* _What you have to do_:
Nothing in the data may be changed; retype all of it.

**** Data extract

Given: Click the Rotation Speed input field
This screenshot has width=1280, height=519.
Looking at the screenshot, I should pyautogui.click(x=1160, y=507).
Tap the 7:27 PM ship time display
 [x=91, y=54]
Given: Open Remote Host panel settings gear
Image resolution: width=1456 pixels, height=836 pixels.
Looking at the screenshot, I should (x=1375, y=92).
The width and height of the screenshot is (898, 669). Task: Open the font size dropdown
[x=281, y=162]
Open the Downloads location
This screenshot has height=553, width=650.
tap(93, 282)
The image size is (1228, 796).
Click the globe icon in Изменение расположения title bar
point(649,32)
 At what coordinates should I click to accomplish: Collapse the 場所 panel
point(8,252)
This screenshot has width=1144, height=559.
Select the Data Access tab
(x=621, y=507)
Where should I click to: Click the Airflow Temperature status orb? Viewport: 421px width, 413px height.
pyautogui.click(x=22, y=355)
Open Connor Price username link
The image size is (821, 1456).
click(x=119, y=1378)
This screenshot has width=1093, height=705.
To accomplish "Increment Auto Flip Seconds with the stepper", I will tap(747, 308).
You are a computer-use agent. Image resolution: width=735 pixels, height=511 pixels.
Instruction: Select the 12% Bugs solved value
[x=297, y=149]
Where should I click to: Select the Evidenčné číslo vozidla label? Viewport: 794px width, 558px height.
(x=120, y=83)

********

* _Exercise answer_:
Given: Click the Rotation Speed input field
This screenshot has width=1280, height=519.
Looking at the screenshot, I should pyautogui.click(x=1160, y=507).
Tap the 7:27 PM ship time display
 [x=91, y=54]
Given: Open Remote Host panel settings gear
Image resolution: width=1456 pixels, height=836 pixels.
Looking at the screenshot, I should (x=1375, y=92).
The width and height of the screenshot is (898, 669). Task: Open the font size dropdown
[x=281, y=162]
Open the Downloads location
This screenshot has height=553, width=650.
tap(93, 282)
The image size is (1228, 796).
Click the globe icon in Изменение расположения title bar
point(649,32)
 At what coordinates should I click to accomplish: Collapse the 場所 panel
point(8,252)
This screenshot has width=1144, height=559.
Select the Data Access tab
(x=621, y=507)
Where should I click to: Click the Airflow Temperature status orb? Viewport: 421px width, 413px height.
pyautogui.click(x=22, y=355)
Open Connor Price username link
The image size is (821, 1456).
click(x=119, y=1378)
This screenshot has width=1093, height=705.
To accomplish "Increment Auto Flip Seconds with the stepper", I will tap(747, 308).
You are a computer-use agent. Image resolution: width=735 pixels, height=511 pixels.
Instruction: Select the 12% Bugs solved value
[x=297, y=149]
Where should I click to: Select the Evidenčné číslo vozidla label? Viewport: 794px width, 558px height.
(x=120, y=83)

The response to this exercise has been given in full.